If you have chronic pain, most of these will be familiar to you, unfortunately, a lot of people don't believe that people with chronic pain are actually in pain, because they can't see it with their eyes. They say it must be all in your head, or it's not real. I am creating this series to show you just how real it is!
I started getting symptoms 6.5 years ago after my Mom passed away. I have been diagnosed with post-traumatic stress disorder right afterwards, and that in turn brought on my fibro. For 3.5 years I had no clue what was wrong with me, why somedays I would be in extreme pain and some days not so much, 3 years ago I was finally diagnosed with Fibro, which was a relief in one way because I knew what was going on, and then, on the other hand, I was thinking, crap I am stuck with this now.
This series isn't pretty, it's blunt and in your face, that is the way I wanted to create it but also how it had to be created in order for people to "see" what we feel every day of our lives!!
The skin pain is one of the worst when you shower it feels like nails are coming out instead of water. When you use a puff to wash yourself it feels like a cheese grater, when you put on clothes or if anything brushes against your skin it hurts, it can feel like the worst sunburn you have ever had. When someone tries to comfort you, you can't let them because their touch hurts.
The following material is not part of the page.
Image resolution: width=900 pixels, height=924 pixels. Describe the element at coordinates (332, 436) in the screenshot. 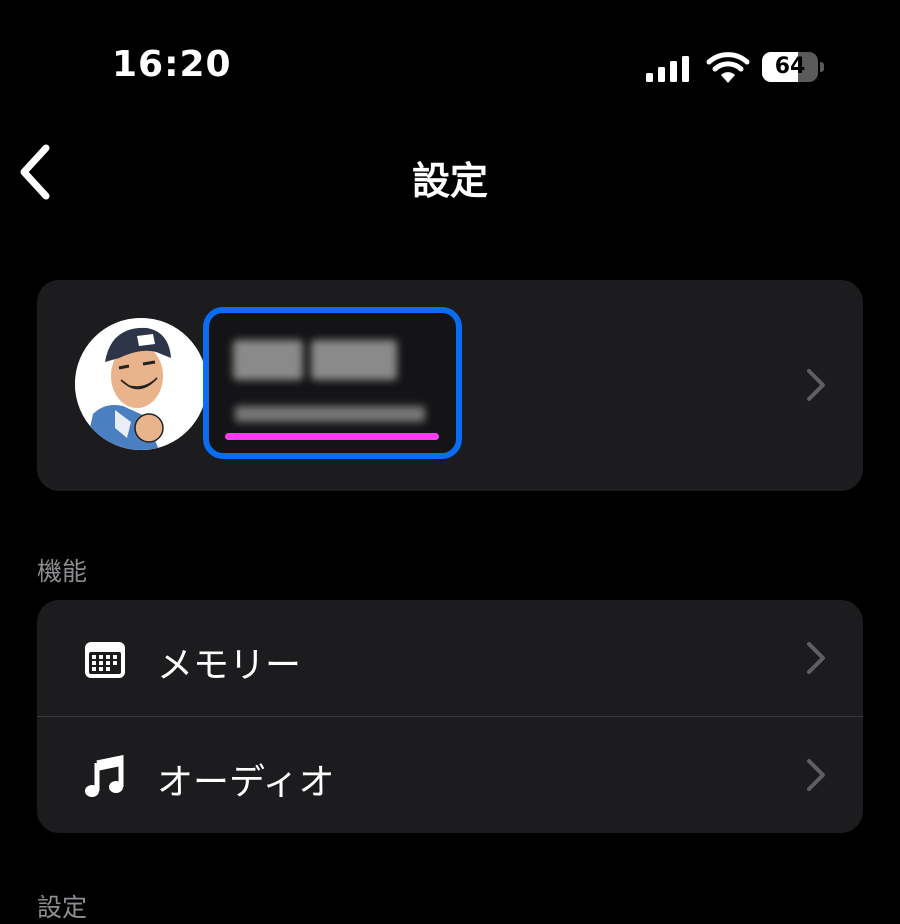

I see `highlight-underline` at that location.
When I have a flare this is the first thing I notice, when my skin starts to hurt I know it's just going to get worse.
It's more than just being forgetful, although that is a huge thing for us. I forget to eat and drink water, I have over 11 alarms on my phone to remind me to take my medications, to do laundry, to do dishes, everything is set by an alarm. I have short-term memory loss, which is frustrating for myself and everyone in my life. You get confused and disoriented, it's a battle every day and for me, this is one that never leaves.
I have had anxiety and panic attack disorder since I was a teenager, as I have gotten older it has gotten worse, I have to take medication for it, or I wouldn't be here, to be honest. The anxiety and panic hit it's peak when I got Fibro, with everything that goes on with your body and mind, you panic, the pain is unbearable some days and you just can't stop thinking about it. My mind never stops, it never has. And when your mind doesn't stop, it can go into scary places, and make you freak out about things you normally wouldn't. I have slowly taught myself how to get through an attack and if I can't, I have some amazing friends that will talk me through it.
There will be more in this series to come, my goal is to have this series put into a gallery, sounds strange maybe but I feel that this needs to be out there and talked about!!
I would love your thoughts on it so far!!